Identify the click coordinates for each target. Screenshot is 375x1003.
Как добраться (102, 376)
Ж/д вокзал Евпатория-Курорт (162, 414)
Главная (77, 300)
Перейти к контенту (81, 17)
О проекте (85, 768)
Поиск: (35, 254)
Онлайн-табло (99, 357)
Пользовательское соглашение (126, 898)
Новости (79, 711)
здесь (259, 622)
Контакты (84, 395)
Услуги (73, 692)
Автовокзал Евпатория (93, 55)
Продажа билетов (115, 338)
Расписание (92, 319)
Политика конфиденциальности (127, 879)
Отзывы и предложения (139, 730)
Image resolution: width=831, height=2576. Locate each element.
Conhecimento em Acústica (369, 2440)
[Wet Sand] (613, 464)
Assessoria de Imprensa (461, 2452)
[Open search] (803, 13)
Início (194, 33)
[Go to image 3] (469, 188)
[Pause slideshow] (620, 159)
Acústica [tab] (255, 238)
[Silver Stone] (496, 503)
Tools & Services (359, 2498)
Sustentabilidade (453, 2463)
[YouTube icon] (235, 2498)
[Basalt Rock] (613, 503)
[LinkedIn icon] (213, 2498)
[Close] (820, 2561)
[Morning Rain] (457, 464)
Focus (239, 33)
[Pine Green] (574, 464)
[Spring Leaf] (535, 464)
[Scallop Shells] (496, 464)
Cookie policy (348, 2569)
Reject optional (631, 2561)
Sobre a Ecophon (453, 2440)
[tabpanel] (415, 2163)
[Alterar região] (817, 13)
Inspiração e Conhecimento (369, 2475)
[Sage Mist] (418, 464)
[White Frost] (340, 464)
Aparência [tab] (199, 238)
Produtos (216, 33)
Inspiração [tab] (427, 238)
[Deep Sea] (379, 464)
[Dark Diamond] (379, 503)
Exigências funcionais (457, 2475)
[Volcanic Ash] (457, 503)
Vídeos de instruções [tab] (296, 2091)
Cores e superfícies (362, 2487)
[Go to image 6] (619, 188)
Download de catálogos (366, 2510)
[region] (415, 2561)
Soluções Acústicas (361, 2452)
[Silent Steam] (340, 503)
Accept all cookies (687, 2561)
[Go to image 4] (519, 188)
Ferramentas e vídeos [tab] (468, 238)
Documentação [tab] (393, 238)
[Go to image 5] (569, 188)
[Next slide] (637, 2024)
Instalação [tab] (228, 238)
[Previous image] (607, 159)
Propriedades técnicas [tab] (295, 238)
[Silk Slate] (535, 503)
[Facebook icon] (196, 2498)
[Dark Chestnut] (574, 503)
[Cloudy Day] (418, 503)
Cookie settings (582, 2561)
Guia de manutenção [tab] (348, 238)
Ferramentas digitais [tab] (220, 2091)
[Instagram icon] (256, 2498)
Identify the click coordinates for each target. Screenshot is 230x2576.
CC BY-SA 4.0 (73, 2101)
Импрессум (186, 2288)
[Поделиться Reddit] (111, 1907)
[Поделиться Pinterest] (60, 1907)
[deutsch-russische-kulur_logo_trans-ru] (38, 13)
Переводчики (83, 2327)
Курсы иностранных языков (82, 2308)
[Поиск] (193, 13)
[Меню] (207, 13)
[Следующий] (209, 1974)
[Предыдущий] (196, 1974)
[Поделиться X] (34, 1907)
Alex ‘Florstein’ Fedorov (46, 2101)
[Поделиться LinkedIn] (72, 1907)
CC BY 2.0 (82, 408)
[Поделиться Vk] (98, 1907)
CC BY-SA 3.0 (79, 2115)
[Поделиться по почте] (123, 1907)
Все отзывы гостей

(Exercise aim):
Output the lines above exactly, but only those between the line holding "[Alterar região] (817, 13)" and the line holding "CC BY-SA 4.0 (73, 2101)", inclusive.

(The completed task):
[Alterar região] (817, 13)
Inspiração e Conhecimento (369, 2475)
[Sage Mist] (418, 464)
[White Frost] (340, 464)
Aparência [tab] (199, 238)
Produtos (216, 33)
Inspiração [tab] (427, 238)
[Deep Sea] (379, 464)
[Dark Diamond] (379, 503)
Exigências funcionais (457, 2475)
[Volcanic Ash] (457, 503)
Vídeos de instruções [tab] (296, 2091)
Cores e superfícies (362, 2487)
[Go to image 6] (619, 188)
Download de catálogos (366, 2510)
[region] (415, 2561)
Soluções Acústicas (361, 2452)
[Silent Steam] (340, 503)
Accept all cookies (687, 2561)
[Go to image 4] (519, 188)
Ferramentas e vídeos [tab] (468, 238)
Documentação [tab] (393, 238)
[Go to image 5] (569, 188)
[Next slide] (637, 2024)
Instalação [tab] (228, 238)
[Previous image] (607, 159)
Propriedades técnicas [tab] (295, 238)
[Silk Slate] (535, 503)
[Facebook icon] (196, 2498)
[Dark Chestnut] (574, 503)
[Cloudy Day] (418, 503)
Cookie settings (582, 2561)
Guia de manutenção [tab] (348, 238)
Ferramentas digitais [tab] (220, 2091)
[Instagram icon] (256, 2498)
Identify the click coordinates for each target. Screenshot is 230x2576.
CC BY-SA 4.0 (73, 2101)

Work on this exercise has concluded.